── Informações fornecidas ──

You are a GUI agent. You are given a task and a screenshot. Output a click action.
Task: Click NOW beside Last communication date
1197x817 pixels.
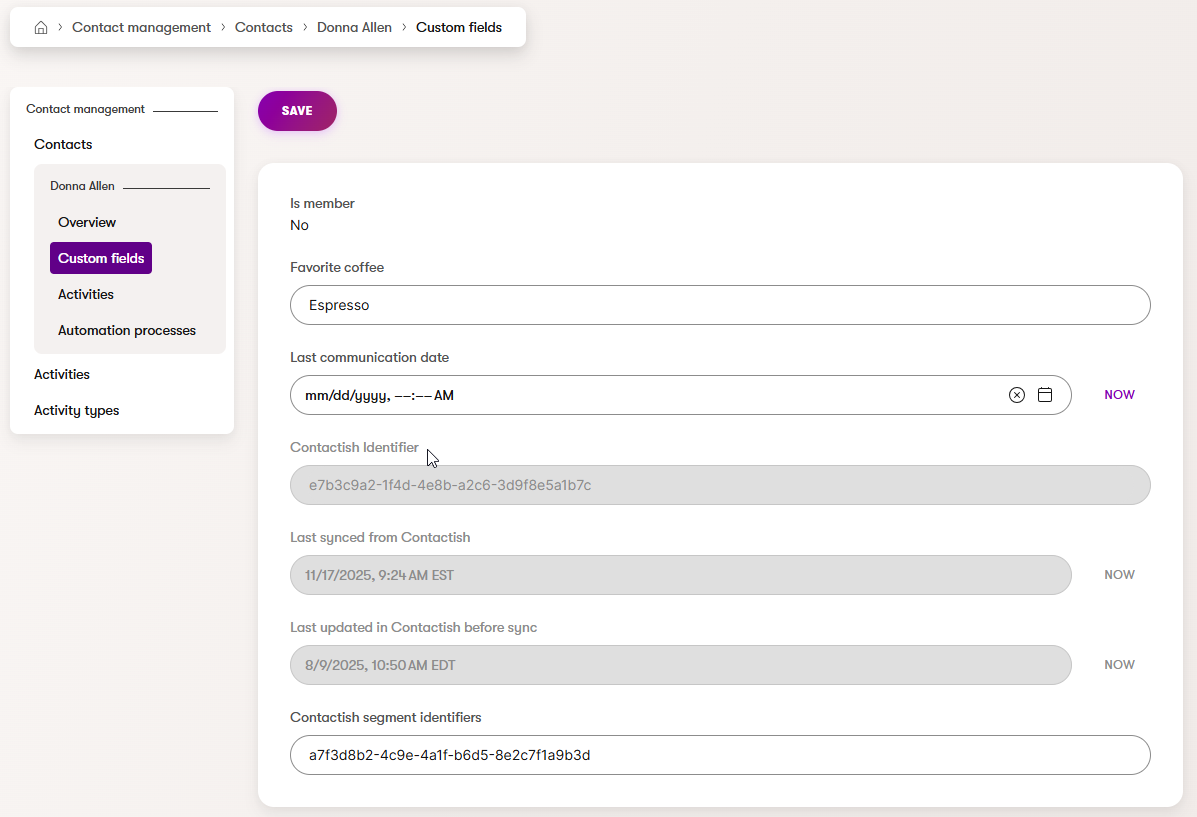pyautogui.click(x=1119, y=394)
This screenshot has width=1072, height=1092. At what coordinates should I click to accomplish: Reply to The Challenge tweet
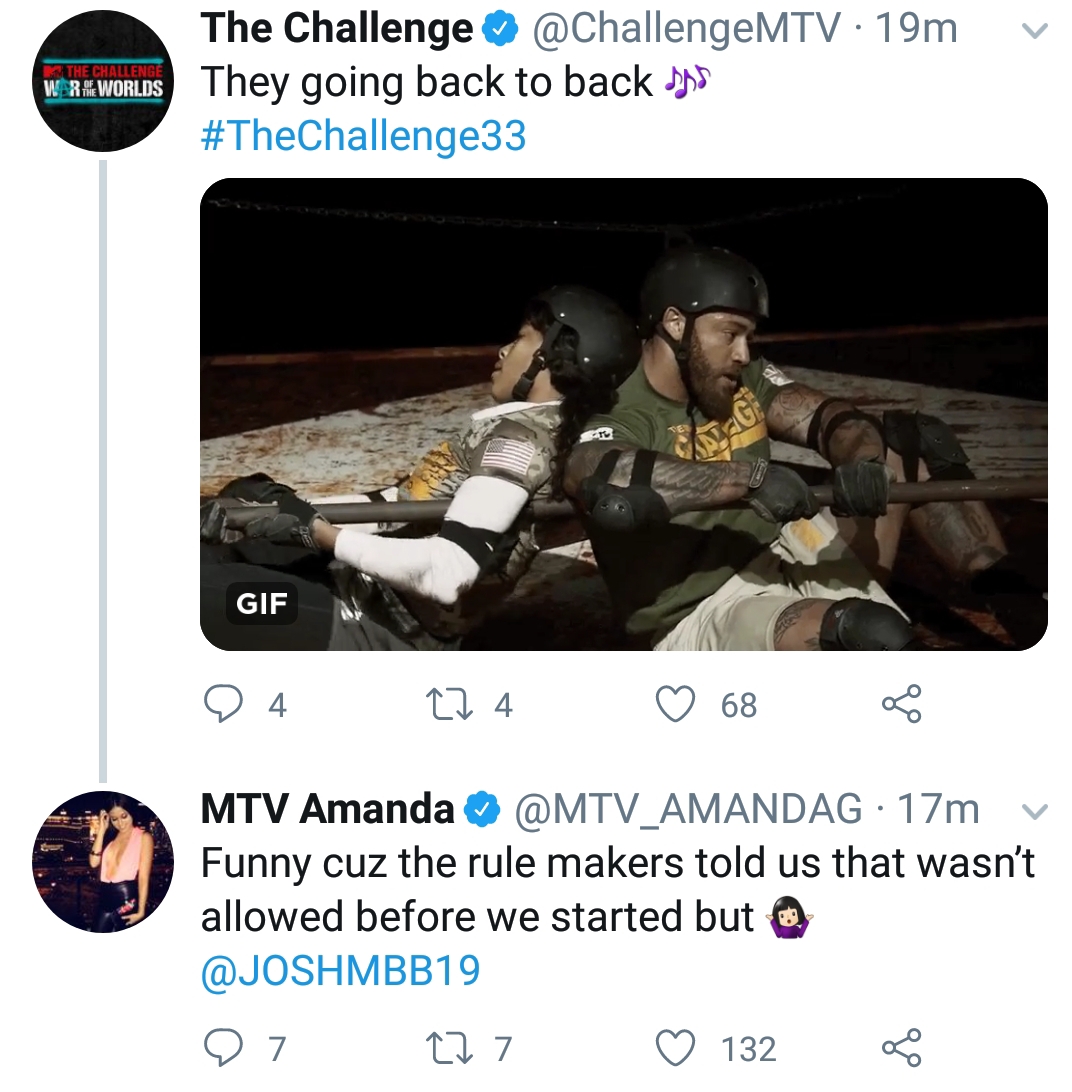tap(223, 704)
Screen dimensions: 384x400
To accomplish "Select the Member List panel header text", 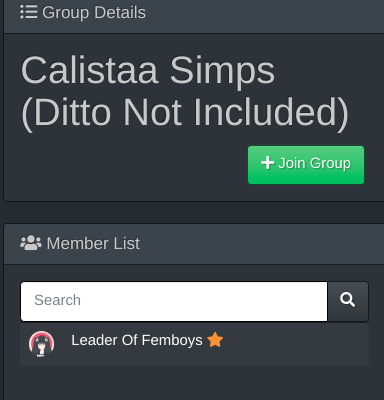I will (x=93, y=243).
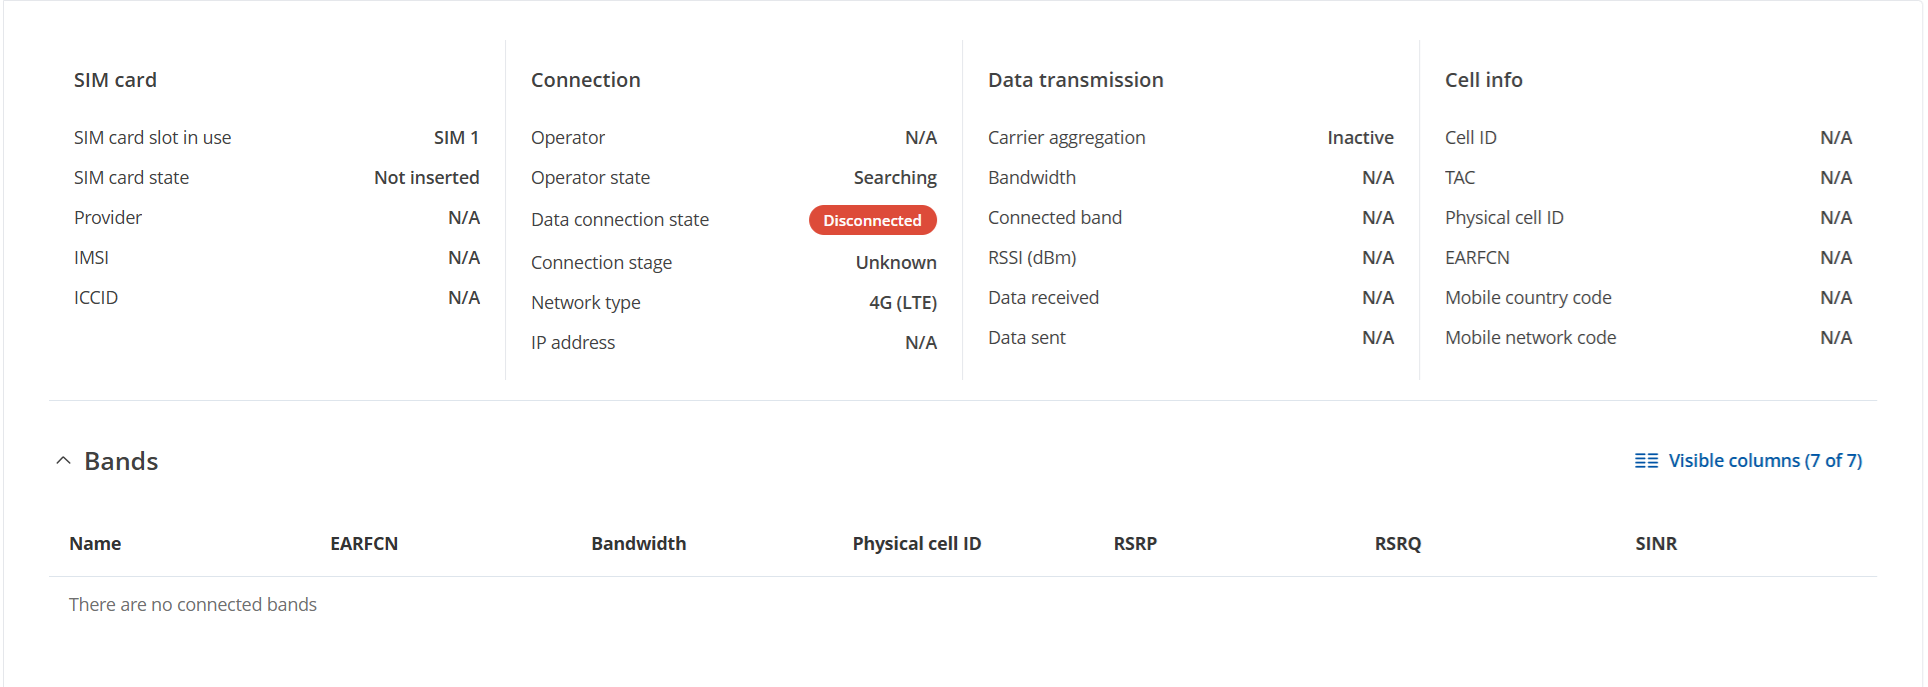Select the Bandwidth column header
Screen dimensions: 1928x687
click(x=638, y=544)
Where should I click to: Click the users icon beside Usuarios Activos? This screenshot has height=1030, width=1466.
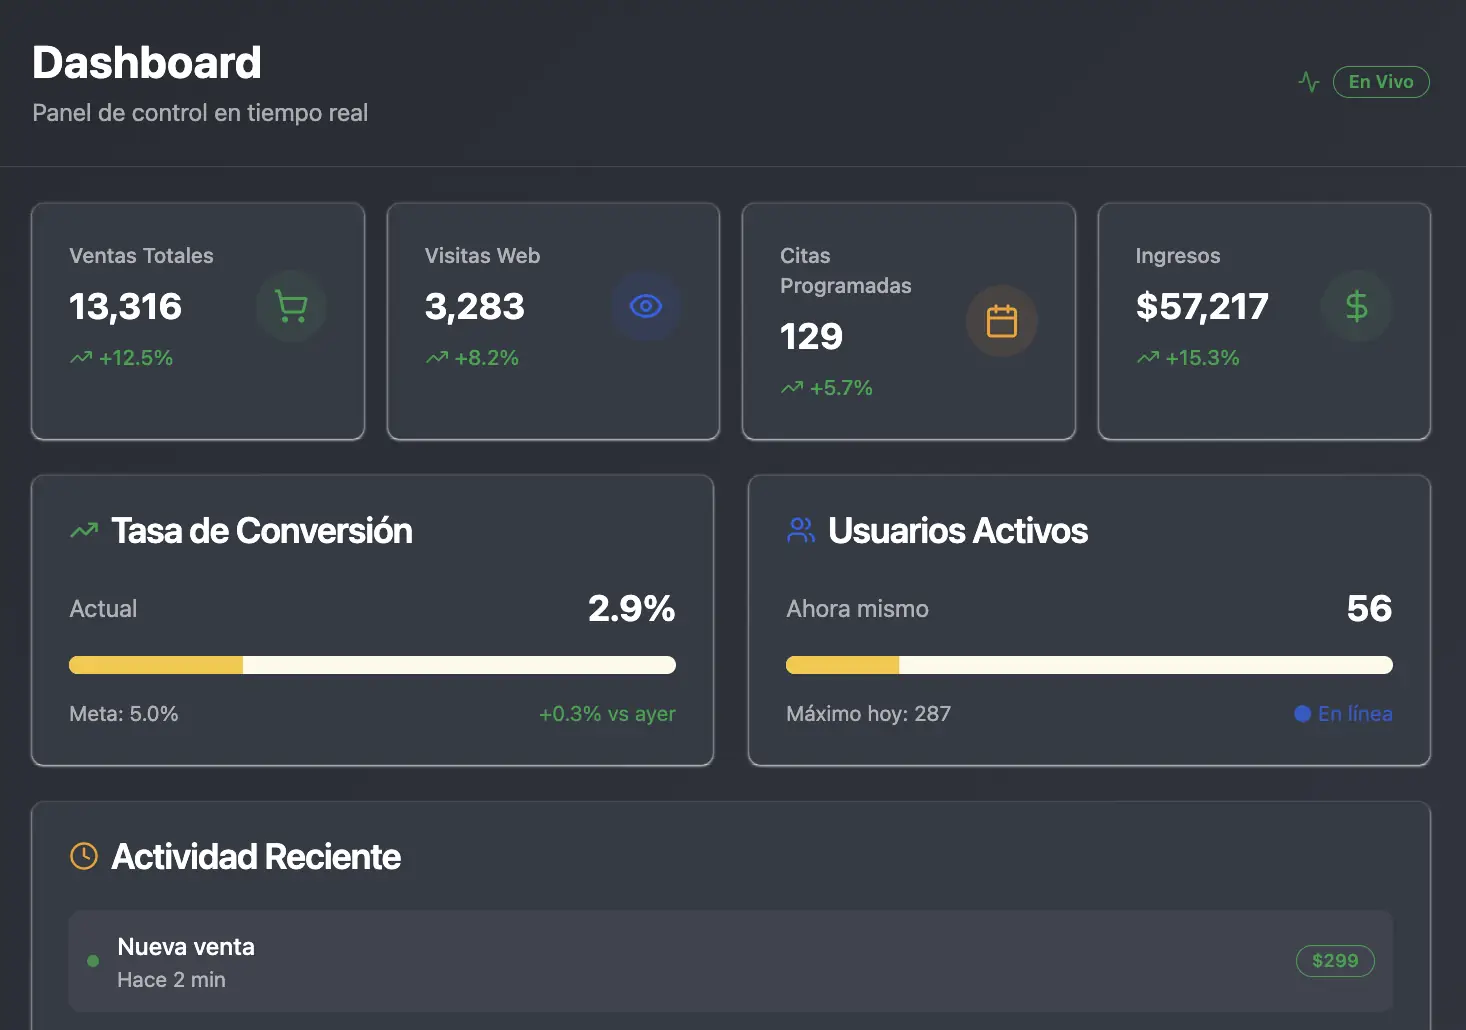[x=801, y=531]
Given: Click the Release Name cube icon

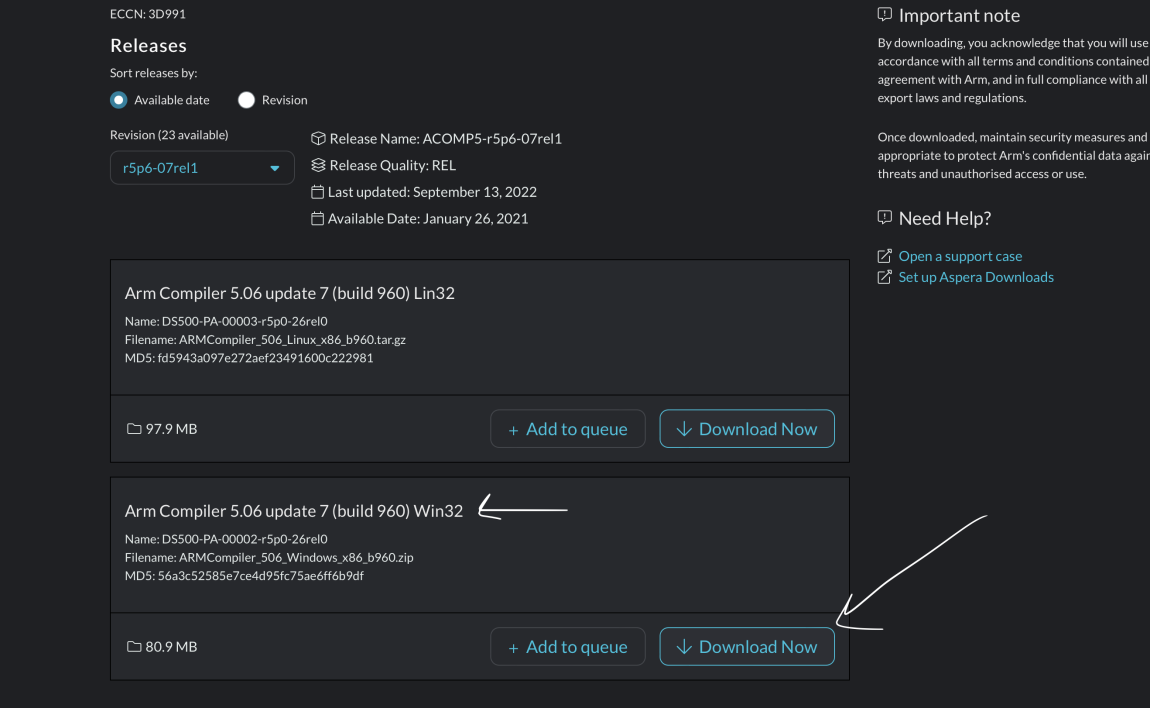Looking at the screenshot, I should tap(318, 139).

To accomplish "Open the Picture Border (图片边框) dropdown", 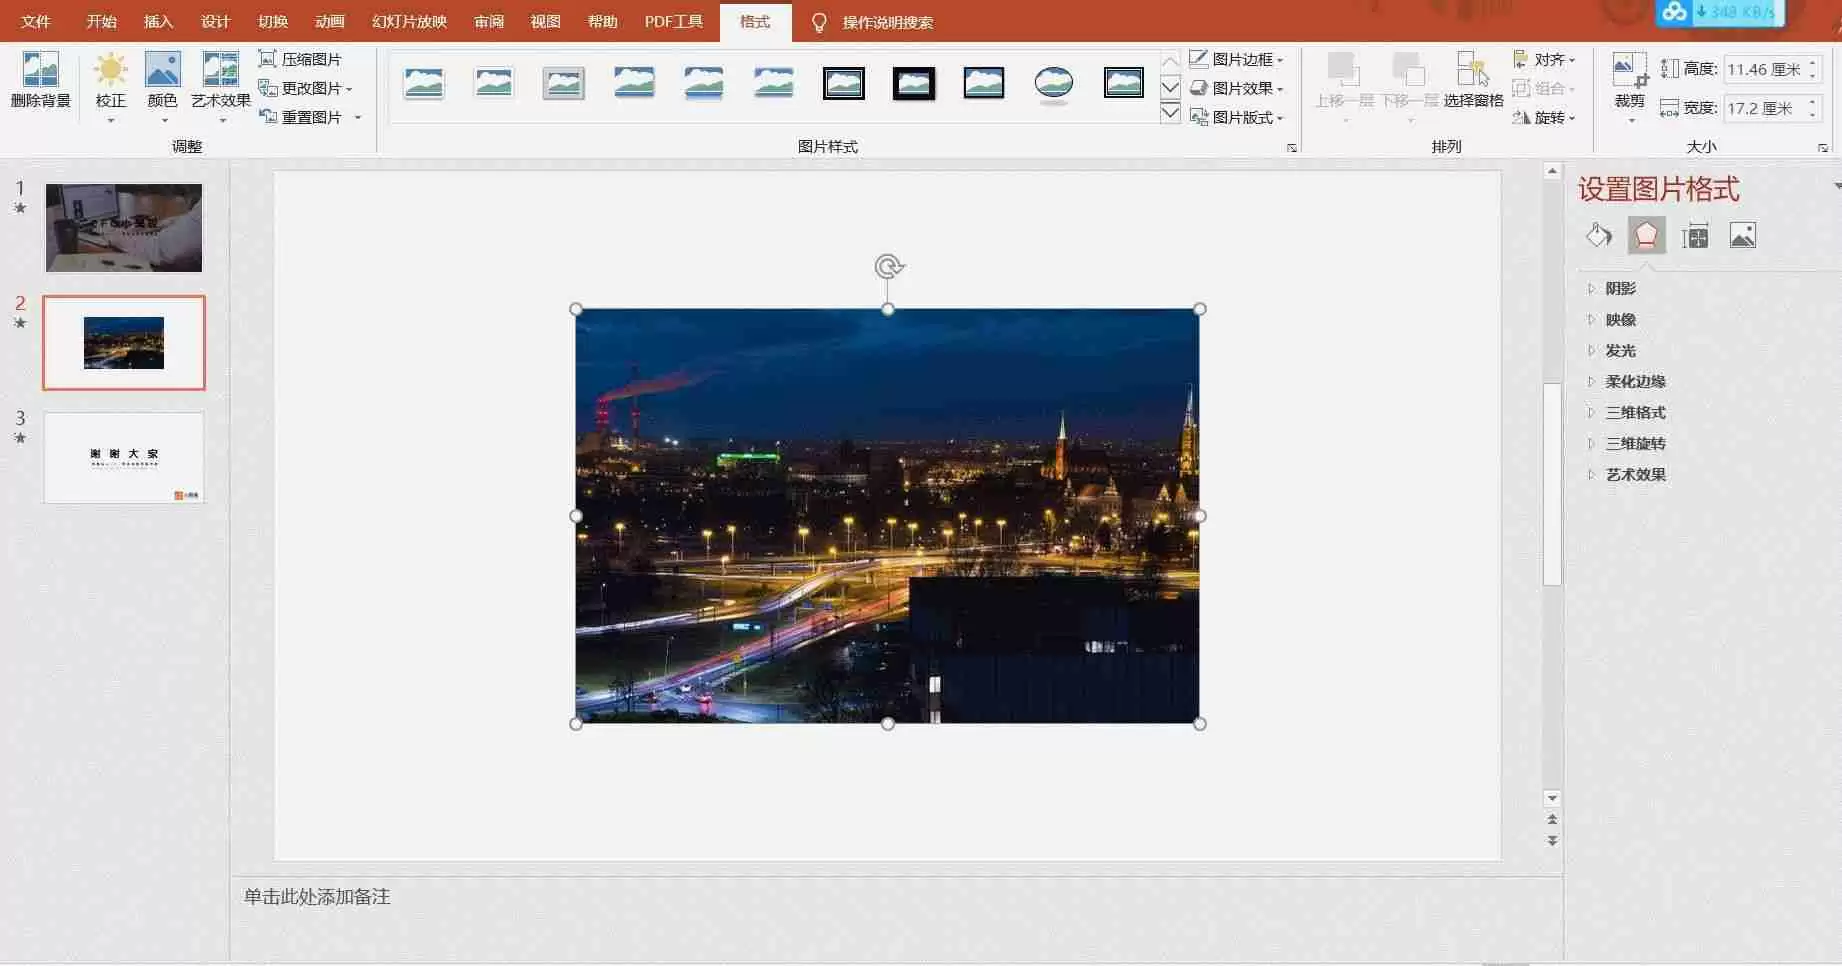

───

Reescreva o trecho da listagem que começa na linha que contém "Where should I" e termina no fim da listagem, trocando "icon" por "symbol" e mantendo todo o resto igual. Deixe as imagens de fora da resposta.

Where should I click to: Click the users symbol beside Usuarios Activos? This screenshot has height=1030, width=1466.
[x=801, y=531]
Given: Click the Release Name cube symbol

Looking at the screenshot, I should tap(318, 139).

To accomplish "Open the Picture Border (图片边框) dropdown", 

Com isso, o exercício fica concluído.